Which errors are the most common? Actually, slips, the skill-based errors, are the most common because most of our daily mental functioning is automatic. However, the rate of error is higher with knowledge-based errors because these typically occur on the steep part of the learning curve.6 This book’s aim is to illuminate and expose pitfalls and errors at all three levels and to change our performance in surgery by focusing training and policy on error reduction.
Perceptual Errors in the Operating Room: Heuristics
Understanding the etiology and mechanism for technical errors that occur in operative procedures is a generalized theme throughout this textbook. In a highly referenced and quoted article, Way and coworkers7 studied patients with major bile duct injuries during laparoscopic cholecystectomy in order to determine the cause of the errors. They classified each injury into three different groups: (1) knowledge and decision making errors, (2) a lack of technical skills, and (3) errors of perceptual input or a misperception of the anatomy. The majority of the injuries were of the third type. This variety of error mechanism is based on the principle of heuristics. Heuristics are normal, rapid, subconscious responses that work based upon subjective or illusory contours or shapes. If you look at an example such as the Kanizsa triangle (Fig. 1-2), you may think you are seeing a white triangle surrounded by dark circles. However, a white triangle is NOT actually present, your mind merely constructs it from the backdrop of the circles. The white triangle also appears to be brighter than the surrounding area, but in fact, it is not.
Figure 1-2 Kanizsa triangle.
(From Way LW, Stewart L, Gantert W, et al. Causes and prevention of laparoscopic bile duct injuries. Ann Surg 2003;237:460–469.)
Heuristics are important to recognize, especially in the setting of the operating room. As we proceed through a common operation and visualize globally what the operative field looks like, we may have a tendency to become complacent about what we see. Humans prefer common patterns and familiarity, especially in the operating room. Therefore, we seek out what we already know from memory. Making a rapid decision based only on misrepresented visual input could get us in trouble. This book will hopefully open our minds to the hidden anatomy that we must all be cognizant of to prevent technical errors.

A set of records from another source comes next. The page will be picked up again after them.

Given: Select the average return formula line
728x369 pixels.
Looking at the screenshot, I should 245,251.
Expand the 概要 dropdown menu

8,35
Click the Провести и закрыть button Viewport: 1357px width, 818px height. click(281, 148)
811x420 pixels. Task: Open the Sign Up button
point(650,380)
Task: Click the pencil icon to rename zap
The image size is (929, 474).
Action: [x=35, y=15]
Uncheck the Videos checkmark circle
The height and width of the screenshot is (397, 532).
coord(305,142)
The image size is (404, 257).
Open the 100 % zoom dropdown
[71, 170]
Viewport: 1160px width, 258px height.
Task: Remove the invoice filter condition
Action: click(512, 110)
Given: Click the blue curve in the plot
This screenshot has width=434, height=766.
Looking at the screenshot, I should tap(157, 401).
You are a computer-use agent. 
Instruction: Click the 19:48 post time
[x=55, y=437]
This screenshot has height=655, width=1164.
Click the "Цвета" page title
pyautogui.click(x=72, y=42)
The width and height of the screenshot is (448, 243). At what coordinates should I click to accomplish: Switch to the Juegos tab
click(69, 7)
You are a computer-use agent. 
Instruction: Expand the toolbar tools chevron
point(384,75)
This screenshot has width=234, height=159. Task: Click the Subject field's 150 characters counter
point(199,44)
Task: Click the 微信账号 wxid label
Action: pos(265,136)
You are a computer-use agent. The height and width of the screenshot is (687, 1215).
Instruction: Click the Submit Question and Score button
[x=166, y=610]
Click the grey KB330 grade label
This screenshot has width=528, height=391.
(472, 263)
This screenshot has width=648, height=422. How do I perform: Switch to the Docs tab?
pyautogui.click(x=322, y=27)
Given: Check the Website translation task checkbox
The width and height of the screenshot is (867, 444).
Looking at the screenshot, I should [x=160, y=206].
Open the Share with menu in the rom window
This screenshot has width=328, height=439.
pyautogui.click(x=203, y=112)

As Reason6 described, “the price we pay for this automatic processing of information is that perceptions, memories, thoughts, and actions have a tendency to err in the direction of the familiar and the expected.”
THE IMPORTANCE OF ERROR RESPONSE
So, I Made a Mistake …
It turns out that our response to making an error is one of the most important reactions we make in our career. In residency, we may remember those residents who did not succeed. What was it about them that made them fail? Bosk at the University of Pennsylvania studied this and discovered that failure is related to these responses to making mistakes. Bosk studied the University of Pennsylvania neurosurgery program and found that the failures were residents with passive acceptance, who believe that mistakes will rarely occur or that “bad outcomes [have occurred] due to things outside my control.”8 Conversely, the successful neurosurgery resident was the analytical surgeon who admits that she or he makes terrible mistakes, “plenty of mistakes,” and “is driven to eliminate failure.”